自解藥研究出來後毋帝便下令在上京城各大藥鋪批量制作發放,感染與未感染者皆可每日去上京城任意一處的藥鋪内領一碗藥,需得當場喝完不得帶走。這其中當然就包括了濟華堂。如此一來濟華堂人手便不夠用了,夏侯淳身為濟華堂的幕後掌櫃理所應當的應該去出一份力。

她雖并未易容,卻是一副少年打扮,往那一站便引得許多女子臉紅。“茯苓,你去休息會吧,這裡我來。”自濟華堂免費發放解藥以來茯苓和陳伯便連夜熬了幾個通宵,白日裡發放解藥,淩晨又要早起熬制,十分辛苦。

茯苓彎着腰忙的腳不沾地,抽着間隙對夏侯淳擺了擺手:“不用了少爺,我還不累。”

“姑娘,我這碗裡的藥有點少啊。
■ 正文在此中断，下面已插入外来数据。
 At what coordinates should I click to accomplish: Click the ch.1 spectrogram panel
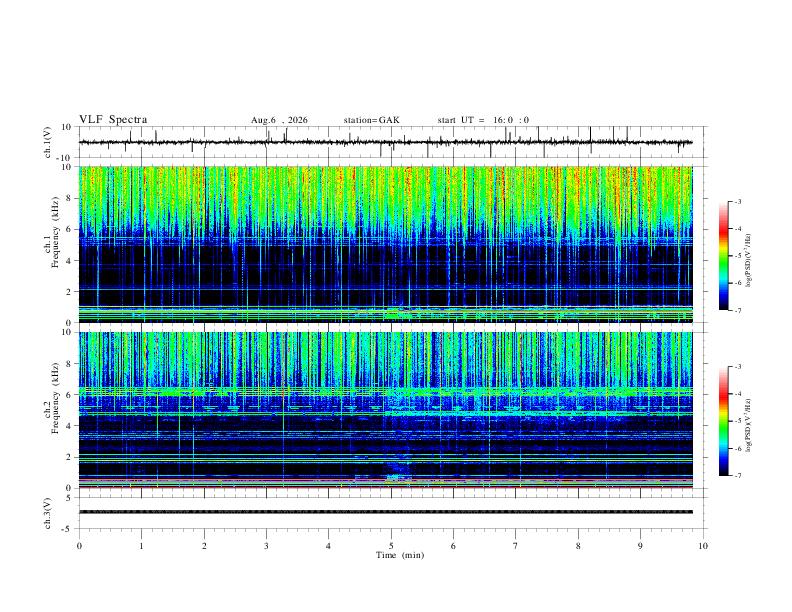point(385,244)
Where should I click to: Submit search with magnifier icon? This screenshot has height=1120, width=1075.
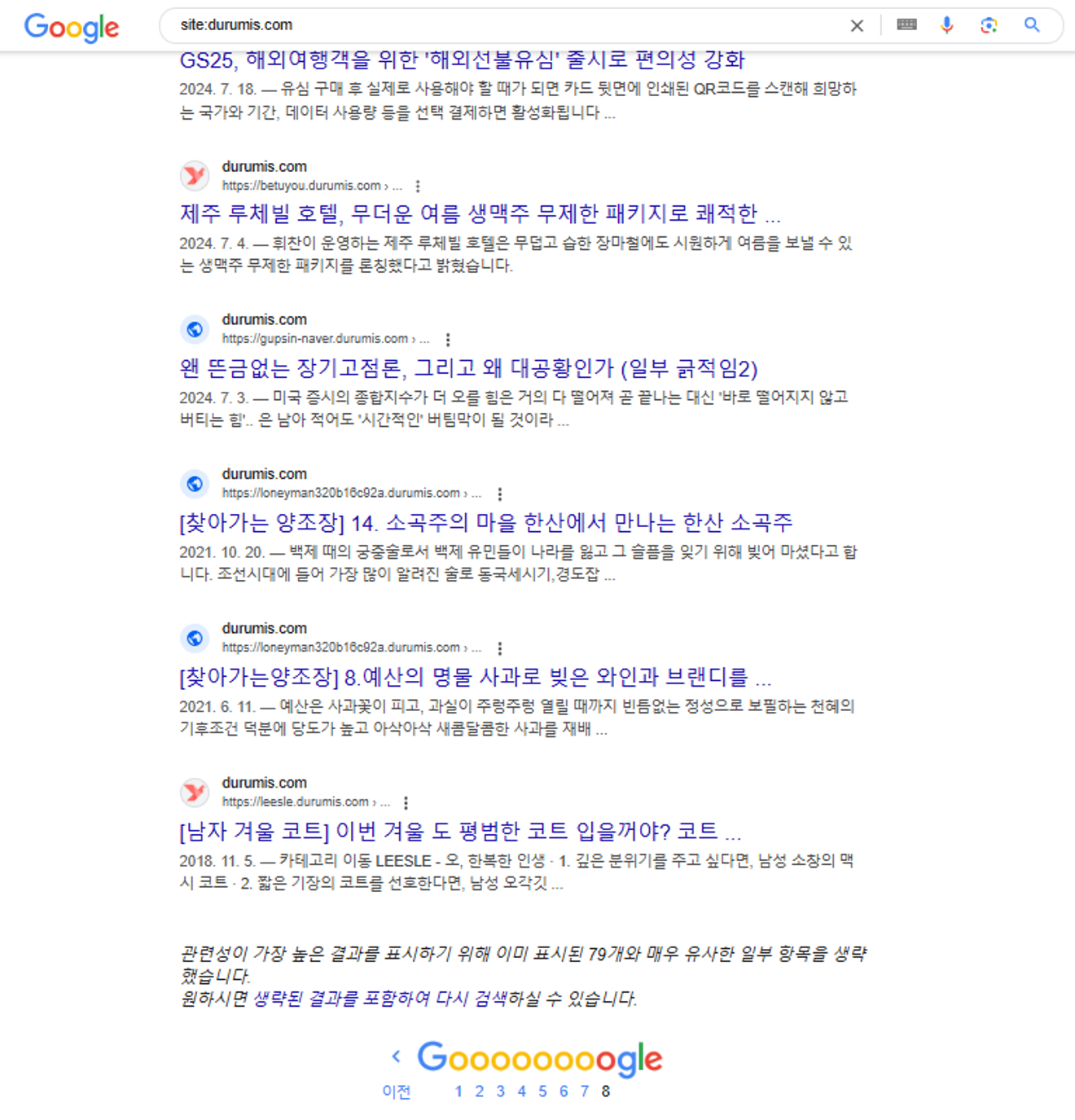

”正排着隊領藥的是個大娘,她的胳膊越過擺藥的桌子拉住了茯苓的胳膊,提高了聲音嚷嚷道:“你這姑娘幹活不能這樣糊弄啊,咱們皇上仁慈出銀子給你們藥鋪讓我們普通老百姓免費喝藥,你們藥鋪又不吃虧,為什麼還要克扣我們老百姓的藥?這藥少了可就沒效果了。”

她這一嚷嚷瞬間所有人的視線都盯到了茯苓的身上。茯苓臉皮薄,頂不住那些探究的視線面紅耳赤的道歉:“對不起大娘,我不是故意的,我這就給你倒滿。”

“不是故意的就可以混過去了?”大娘覺得自己占了理,偏偏不依不撓,高高舉起了端着藥碗的手,提高了聲音對着身後排隊的人道:“大家快來看啊,這濟華堂收了公家的銀子還來敷衍我們老百姓,一碗藥就給我打了半碗,這藥效都沒有了這是在坑害我們老百姓的性命啊,這濟華堂就是在賺國難财,簡直是喪盡天良啊!”大娘一聲比一聲亢奮,說到最後竟然激動的叫了起來,絲毫沒有染病的樣子。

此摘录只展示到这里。